A produção brasileira de cevada segue em expansão, impulsionada por investimentos no campo e pela instalação de novas maltarias, mas a retração no consumo de cerveja entre os jovens acende um sinal de alerta na indústria. O país colhe entre 400 mil e 500 mil toneladas do grão por ano, volume ainda insuficiente para suprir as mais de 800 mil toneladas exigidas pelo mercado cervejeiro nacional.
Paraná lidera a colheita
Responsável pela maior parte da cevada do país, o Paraná assumiu a liderança graças ao clima favorável, solos adequados para culturas de inverno e à forte organização cooperativista, explica Salatiel Turra, analista do Sistema Ocepar. Entre as cooperativas de destaque está a Agrária, de Guarapuava, que mantém desde a década de 1960 a Fundação Agrária de Pesquisa Agropecuária (FAPA), responsável por avanços que elevaram a qualidade do cereal.
Produtores como Bruno Reinhofer, que cultiva cevada há 19 anos em Reserva do Iguaçu (PR), apostam exclusivamente no grão. Reinhofer planta mais de 800 hectares e relata melhor desempenho com o lançamento de novas variedades.
Maltarias ampliam capacidade
Em Ponta Grossa, a Maltaria Campos Gerais investiu R$ 1,6 bilhão para produzir 240 mil toneladas de malte ao ano, demanda que exige cerca de 300 mil toneladas de cevada. Segundo o gerente Vilmar Schüssler, 30 % da matéria-prima ainda vem de países vizinhos, sobretudo a Argentina, mas a participação do produto nacional tem crescido com o apoio de cooperativas e pesquisas.
Investimentos da indústria cervejeira
O polo dos Campos Gerais também atraiu grandes grupos do setor. A Ambev aplicou R$ 1 bilhão na primeira fábrica de garrafas de vidro do Paraná, com capacidade para 600 milhões de unidades por ano. Já o Grupo Heineken desembolsou R$ 2 bilhões para ampliar sua cervejaria local, hoje a maior da empresa no Brasil e a terceira no mundo.

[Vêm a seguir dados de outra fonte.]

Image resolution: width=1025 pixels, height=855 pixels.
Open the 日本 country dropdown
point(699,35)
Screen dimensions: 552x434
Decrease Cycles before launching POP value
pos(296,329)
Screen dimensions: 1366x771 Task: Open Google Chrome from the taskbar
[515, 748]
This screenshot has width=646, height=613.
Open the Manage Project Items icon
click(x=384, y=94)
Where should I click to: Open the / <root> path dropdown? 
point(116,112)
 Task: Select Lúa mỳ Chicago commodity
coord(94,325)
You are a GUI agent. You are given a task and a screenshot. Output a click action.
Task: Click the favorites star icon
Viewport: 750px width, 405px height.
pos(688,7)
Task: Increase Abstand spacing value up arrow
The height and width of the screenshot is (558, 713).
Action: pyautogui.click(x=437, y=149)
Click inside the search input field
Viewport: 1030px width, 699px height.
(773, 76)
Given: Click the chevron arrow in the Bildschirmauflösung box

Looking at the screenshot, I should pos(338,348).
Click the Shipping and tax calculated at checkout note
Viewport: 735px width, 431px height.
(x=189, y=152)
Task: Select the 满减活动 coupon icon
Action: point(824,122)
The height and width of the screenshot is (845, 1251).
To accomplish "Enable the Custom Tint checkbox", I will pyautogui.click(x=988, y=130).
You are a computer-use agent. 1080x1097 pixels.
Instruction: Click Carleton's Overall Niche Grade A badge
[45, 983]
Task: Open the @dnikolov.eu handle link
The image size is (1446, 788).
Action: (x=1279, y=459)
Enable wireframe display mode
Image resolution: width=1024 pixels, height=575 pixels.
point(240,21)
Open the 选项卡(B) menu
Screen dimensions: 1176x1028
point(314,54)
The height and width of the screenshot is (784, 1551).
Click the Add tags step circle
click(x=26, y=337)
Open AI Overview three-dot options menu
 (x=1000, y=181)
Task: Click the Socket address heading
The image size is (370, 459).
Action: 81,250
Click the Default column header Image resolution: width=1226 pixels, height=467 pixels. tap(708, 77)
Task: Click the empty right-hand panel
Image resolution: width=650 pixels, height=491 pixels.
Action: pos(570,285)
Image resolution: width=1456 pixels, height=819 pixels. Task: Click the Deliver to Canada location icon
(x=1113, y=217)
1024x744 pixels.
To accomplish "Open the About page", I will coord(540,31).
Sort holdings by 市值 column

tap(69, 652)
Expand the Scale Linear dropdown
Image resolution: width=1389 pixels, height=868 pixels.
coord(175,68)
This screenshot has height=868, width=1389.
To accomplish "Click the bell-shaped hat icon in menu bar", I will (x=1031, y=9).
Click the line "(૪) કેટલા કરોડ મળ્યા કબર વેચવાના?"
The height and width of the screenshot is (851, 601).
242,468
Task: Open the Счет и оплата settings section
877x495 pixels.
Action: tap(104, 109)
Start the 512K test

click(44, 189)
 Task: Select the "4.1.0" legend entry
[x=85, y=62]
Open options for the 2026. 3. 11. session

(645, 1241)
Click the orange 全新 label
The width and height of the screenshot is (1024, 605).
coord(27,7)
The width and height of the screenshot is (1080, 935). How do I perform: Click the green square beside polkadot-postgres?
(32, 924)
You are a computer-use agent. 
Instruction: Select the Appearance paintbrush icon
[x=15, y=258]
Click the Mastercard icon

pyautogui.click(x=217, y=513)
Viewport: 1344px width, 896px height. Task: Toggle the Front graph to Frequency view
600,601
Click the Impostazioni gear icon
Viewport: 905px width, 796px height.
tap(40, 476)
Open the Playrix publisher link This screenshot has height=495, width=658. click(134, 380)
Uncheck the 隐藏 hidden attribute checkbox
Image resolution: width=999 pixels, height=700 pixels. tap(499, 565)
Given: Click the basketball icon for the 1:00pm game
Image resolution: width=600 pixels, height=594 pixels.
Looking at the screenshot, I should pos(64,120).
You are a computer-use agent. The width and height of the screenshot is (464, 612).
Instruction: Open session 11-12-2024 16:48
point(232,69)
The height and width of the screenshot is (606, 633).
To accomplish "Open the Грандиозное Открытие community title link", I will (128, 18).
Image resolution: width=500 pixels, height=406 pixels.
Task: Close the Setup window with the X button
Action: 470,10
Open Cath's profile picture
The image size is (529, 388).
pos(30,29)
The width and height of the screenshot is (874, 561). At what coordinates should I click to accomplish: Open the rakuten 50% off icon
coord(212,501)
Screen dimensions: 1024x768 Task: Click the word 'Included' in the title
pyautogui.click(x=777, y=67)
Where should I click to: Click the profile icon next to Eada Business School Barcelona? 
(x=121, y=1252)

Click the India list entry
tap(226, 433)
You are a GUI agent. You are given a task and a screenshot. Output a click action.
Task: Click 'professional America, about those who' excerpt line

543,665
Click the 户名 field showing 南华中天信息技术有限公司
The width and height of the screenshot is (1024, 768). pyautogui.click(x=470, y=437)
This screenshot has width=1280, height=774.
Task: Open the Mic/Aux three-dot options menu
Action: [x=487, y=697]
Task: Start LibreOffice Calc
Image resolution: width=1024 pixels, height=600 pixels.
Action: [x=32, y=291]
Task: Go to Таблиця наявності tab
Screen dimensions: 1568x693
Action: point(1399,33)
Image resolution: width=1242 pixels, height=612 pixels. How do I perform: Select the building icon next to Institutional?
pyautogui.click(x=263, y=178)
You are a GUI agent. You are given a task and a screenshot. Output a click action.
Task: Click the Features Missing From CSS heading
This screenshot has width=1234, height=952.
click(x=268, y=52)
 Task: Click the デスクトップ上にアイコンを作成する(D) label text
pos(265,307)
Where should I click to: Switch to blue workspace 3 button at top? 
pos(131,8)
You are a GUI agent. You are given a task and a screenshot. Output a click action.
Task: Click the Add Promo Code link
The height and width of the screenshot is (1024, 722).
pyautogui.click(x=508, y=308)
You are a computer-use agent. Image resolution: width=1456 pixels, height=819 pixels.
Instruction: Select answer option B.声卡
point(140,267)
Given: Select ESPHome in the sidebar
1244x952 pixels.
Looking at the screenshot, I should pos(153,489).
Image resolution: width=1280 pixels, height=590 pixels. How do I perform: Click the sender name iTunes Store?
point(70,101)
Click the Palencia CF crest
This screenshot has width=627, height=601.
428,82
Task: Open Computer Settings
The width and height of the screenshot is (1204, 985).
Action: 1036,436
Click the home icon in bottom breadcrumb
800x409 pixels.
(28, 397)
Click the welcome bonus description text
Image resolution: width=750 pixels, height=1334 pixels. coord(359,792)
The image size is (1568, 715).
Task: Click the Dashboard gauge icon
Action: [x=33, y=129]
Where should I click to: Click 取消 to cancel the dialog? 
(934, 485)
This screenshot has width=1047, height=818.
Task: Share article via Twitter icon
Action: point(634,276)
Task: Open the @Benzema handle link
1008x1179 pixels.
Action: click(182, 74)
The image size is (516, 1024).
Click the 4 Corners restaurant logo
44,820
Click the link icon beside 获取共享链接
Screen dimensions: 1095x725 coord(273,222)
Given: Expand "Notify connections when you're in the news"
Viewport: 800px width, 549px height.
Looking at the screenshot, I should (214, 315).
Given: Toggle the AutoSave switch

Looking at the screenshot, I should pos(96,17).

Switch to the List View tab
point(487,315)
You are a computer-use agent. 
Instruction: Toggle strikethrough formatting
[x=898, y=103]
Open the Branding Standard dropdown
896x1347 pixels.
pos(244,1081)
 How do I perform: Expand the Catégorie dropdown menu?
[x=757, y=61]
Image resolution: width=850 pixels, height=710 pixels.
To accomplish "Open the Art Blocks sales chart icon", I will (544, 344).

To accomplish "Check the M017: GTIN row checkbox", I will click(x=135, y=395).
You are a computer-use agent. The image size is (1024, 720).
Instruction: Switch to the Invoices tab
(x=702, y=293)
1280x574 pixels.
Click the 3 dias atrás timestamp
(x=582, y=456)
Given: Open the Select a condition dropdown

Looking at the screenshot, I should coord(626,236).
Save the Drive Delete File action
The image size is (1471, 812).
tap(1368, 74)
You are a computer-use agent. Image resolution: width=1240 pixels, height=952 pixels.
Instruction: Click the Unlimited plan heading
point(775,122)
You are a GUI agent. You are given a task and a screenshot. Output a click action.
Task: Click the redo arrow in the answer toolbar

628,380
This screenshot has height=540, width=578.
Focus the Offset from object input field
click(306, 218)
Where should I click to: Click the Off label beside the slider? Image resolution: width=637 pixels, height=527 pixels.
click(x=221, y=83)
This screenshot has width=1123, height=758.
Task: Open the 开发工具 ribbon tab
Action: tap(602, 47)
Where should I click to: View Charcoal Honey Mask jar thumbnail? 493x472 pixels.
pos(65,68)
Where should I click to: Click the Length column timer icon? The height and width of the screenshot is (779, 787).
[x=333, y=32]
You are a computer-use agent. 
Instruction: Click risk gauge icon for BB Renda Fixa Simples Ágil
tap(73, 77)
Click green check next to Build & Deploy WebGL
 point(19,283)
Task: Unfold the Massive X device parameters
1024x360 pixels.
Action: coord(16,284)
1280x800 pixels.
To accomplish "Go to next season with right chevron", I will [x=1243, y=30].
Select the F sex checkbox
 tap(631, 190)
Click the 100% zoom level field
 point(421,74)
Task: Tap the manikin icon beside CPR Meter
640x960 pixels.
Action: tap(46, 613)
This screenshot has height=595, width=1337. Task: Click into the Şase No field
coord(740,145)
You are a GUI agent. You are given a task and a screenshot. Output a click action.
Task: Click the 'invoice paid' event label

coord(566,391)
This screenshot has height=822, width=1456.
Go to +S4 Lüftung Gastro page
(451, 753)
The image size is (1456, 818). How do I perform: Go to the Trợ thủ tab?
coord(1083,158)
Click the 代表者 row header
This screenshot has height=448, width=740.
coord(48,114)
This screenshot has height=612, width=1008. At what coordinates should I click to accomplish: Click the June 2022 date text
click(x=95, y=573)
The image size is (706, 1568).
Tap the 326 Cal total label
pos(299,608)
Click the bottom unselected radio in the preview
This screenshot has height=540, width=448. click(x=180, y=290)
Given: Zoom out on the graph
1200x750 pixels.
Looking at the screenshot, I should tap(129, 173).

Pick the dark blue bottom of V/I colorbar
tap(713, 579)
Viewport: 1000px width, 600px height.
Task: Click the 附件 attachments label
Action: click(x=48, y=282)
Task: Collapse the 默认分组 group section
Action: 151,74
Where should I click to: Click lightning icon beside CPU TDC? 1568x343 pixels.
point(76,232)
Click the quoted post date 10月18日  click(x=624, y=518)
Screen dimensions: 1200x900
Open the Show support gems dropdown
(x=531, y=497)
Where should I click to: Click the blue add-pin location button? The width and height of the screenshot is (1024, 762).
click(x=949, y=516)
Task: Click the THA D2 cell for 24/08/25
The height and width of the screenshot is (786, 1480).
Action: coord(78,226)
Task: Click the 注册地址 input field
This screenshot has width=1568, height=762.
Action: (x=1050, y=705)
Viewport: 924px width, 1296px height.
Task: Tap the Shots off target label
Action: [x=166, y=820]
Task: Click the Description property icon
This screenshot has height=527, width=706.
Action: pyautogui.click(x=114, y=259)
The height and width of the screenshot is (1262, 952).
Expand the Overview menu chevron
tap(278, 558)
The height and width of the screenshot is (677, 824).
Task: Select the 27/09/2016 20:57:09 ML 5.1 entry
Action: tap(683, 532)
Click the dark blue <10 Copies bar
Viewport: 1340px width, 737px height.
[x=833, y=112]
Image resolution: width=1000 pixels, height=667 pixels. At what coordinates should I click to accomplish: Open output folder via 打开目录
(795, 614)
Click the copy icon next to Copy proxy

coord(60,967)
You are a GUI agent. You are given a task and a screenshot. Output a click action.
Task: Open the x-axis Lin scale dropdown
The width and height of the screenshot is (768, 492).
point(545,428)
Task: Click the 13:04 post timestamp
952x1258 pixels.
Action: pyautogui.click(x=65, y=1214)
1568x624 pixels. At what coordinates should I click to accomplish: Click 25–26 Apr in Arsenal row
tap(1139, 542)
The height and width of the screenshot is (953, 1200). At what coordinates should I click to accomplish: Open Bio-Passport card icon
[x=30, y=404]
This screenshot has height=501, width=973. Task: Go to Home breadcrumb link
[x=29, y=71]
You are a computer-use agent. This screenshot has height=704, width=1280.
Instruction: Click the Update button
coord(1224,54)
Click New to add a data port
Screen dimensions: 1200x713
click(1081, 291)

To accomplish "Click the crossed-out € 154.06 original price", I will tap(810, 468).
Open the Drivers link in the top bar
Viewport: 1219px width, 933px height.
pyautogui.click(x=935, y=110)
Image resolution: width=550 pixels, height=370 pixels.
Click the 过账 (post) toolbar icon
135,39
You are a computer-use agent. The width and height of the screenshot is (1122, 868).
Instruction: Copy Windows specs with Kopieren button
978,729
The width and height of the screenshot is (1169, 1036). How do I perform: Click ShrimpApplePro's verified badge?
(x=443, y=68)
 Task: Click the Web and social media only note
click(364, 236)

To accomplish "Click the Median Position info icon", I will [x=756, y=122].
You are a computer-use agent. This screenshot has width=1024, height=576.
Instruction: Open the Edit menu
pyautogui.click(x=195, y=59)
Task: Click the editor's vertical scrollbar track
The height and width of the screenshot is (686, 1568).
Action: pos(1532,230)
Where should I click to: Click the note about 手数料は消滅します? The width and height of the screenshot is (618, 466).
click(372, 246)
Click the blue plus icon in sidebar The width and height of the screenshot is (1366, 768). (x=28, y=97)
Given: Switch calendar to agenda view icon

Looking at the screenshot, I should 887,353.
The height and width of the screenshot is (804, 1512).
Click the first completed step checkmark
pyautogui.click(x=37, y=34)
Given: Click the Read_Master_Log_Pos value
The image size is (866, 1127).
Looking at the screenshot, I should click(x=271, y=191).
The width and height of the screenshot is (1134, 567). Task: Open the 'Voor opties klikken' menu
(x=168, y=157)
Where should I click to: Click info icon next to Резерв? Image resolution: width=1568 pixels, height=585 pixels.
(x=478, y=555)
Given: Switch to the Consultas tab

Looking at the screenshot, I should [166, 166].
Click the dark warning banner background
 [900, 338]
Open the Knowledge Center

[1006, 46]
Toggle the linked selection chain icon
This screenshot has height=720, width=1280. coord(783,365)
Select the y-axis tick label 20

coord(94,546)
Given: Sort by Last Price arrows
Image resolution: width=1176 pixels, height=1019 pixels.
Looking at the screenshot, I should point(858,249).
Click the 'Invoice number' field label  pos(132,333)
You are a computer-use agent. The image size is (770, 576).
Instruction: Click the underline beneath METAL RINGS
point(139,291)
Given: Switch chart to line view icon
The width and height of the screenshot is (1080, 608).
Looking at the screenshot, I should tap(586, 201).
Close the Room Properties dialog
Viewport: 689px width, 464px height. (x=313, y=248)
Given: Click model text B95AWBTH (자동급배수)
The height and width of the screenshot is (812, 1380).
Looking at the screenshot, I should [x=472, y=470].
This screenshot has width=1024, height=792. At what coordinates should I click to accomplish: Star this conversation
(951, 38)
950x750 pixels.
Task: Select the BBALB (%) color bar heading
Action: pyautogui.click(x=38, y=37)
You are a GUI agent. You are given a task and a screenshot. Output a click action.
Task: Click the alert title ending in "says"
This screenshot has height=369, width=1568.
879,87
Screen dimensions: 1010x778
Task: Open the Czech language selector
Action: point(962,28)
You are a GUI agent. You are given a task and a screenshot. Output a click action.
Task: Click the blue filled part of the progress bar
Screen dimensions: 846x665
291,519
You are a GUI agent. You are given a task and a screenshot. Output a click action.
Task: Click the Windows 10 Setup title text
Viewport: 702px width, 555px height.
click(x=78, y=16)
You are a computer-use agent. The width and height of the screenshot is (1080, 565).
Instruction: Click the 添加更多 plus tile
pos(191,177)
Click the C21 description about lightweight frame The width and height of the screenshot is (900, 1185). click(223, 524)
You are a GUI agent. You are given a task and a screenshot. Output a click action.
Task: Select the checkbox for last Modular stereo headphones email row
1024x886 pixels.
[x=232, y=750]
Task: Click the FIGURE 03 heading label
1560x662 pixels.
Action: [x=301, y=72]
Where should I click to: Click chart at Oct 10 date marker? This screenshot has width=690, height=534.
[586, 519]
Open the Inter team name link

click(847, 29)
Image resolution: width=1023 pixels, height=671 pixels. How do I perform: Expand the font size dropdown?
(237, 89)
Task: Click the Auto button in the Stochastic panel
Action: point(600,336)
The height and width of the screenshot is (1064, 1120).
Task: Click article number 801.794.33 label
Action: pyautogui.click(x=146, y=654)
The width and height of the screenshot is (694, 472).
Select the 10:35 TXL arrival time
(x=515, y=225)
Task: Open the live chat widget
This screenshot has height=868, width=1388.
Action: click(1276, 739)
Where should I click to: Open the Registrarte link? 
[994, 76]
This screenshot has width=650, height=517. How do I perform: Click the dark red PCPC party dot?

Consumo em queda e cautela nos investimentos
A despeito dos aportes, a Heineken anunciou em fevereiro a demissão de 6 mil funcionários em operações globais, alegando lucros abaixo do esperado. O movimento reflete mudanças de hábito: pesquisa encomendada pelo Centro de Informações sobre Saúde e Álcool (CISA) aponta que de 46 % a 64 % dos jovens de 18 a 24 anos não consumiram álcool no ano passado. A tendência de redução afeta toda a cadeia, diz Turra, e pode frear planos de expansão de maltarias e produtores.
Busca por novos mercados
Para reduzir a dependência da cerveja, especialistas veem potencial crescente da cevada na alimentação humana — em versões integrais e funcionais —, na ração animal e em aplicações industriais e energéticas. “Os avanços genéticos já permitem levar a cultura a novas regiões e manter a qualidade”, afirma Noemir Antoniazzi, pesquisador da FAPA. Ele aposta que o Brasil pode tornar-se autossuficiente em cevada no médio prazo.
Procuradas, Ambev e Heineken não comentaram.